Provided entries: Begin

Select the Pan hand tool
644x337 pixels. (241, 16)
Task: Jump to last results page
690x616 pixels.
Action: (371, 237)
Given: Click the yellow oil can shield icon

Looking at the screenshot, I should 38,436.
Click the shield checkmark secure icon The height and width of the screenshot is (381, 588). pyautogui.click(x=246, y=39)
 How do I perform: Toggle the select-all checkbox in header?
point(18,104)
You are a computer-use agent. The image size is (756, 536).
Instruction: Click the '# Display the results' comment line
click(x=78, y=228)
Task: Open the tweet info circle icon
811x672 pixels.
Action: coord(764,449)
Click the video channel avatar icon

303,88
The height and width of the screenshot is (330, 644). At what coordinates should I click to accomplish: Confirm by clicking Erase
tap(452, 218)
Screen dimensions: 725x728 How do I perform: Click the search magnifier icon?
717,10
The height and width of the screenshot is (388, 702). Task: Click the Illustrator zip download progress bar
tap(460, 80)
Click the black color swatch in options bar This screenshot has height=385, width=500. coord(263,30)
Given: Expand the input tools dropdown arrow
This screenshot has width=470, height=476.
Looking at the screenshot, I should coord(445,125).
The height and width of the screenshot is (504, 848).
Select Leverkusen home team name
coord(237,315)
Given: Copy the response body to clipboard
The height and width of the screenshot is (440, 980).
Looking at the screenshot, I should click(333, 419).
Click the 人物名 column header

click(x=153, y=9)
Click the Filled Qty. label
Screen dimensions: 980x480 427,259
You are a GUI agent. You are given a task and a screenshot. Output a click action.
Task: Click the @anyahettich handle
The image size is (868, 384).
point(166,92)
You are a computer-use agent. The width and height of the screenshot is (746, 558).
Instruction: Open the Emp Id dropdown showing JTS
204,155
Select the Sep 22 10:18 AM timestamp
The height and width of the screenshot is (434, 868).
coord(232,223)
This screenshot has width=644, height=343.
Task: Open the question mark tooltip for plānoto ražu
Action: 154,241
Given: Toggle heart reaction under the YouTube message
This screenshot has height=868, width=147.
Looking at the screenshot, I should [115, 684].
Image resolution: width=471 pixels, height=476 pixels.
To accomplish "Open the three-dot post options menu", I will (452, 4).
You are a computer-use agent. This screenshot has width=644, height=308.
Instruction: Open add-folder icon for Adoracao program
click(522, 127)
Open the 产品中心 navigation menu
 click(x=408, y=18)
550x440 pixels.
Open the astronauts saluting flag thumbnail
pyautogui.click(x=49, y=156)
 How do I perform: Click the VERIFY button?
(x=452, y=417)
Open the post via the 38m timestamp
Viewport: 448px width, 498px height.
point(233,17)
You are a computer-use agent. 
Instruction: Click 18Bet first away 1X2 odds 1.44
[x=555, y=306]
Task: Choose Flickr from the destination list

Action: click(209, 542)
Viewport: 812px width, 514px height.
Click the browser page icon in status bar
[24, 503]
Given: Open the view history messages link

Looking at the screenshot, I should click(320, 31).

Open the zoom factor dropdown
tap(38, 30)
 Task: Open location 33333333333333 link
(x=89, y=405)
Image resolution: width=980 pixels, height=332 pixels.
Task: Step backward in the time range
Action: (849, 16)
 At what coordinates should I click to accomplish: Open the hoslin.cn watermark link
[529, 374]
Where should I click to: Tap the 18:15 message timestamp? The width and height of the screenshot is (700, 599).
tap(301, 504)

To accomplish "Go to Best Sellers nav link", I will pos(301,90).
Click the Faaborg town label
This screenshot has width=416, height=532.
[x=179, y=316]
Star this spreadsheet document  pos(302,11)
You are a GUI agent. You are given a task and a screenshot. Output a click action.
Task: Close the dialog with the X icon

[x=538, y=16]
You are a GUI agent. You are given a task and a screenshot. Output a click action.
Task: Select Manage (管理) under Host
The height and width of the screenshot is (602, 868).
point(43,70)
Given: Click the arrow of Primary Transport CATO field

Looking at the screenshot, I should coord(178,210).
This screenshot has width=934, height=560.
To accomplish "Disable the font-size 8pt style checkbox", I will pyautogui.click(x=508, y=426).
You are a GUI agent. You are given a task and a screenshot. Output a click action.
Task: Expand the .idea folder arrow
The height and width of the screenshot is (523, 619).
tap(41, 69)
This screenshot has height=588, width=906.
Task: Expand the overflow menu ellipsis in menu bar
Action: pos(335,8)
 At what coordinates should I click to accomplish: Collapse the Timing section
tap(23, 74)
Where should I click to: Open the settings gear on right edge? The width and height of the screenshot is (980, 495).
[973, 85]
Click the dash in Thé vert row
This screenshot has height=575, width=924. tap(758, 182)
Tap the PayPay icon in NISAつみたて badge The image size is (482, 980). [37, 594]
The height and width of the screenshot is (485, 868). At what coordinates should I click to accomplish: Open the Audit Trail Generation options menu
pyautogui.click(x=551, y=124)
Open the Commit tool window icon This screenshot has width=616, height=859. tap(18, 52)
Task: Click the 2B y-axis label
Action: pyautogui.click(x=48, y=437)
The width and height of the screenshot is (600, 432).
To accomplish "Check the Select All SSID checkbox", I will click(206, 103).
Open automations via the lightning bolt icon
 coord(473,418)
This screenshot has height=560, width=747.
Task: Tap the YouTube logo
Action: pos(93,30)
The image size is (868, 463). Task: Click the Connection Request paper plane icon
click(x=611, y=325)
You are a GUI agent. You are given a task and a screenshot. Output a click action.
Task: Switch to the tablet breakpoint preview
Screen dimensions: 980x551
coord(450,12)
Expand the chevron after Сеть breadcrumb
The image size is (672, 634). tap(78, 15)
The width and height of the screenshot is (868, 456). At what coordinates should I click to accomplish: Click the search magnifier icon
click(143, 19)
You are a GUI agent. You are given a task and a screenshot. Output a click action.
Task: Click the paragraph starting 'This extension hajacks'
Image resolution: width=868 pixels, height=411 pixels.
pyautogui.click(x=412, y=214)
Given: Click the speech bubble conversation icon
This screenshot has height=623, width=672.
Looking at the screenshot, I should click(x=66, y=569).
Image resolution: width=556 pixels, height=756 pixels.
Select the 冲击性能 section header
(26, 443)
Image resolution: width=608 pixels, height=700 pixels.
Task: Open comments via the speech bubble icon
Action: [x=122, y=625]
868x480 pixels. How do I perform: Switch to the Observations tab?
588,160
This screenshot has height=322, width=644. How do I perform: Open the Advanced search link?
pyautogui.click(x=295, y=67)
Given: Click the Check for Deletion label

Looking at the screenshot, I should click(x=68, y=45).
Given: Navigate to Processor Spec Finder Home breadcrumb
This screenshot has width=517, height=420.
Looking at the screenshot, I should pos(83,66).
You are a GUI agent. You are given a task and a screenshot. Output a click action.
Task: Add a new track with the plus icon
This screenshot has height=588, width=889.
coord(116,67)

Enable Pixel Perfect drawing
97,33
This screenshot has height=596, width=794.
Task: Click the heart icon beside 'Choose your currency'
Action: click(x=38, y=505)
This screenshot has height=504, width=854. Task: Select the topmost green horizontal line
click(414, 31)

Provided entries: End

### About this task
From the data above, gather every line that includes the word "computer".

### Response to the exercise
You are a computer-use agent. The image size is (756, 536).
You are a computer-use agent. The width and height of the screenshot is (746, 558).
You are a computer-use agent. This screenshot has width=644, height=308.
You are a computer-use agent. 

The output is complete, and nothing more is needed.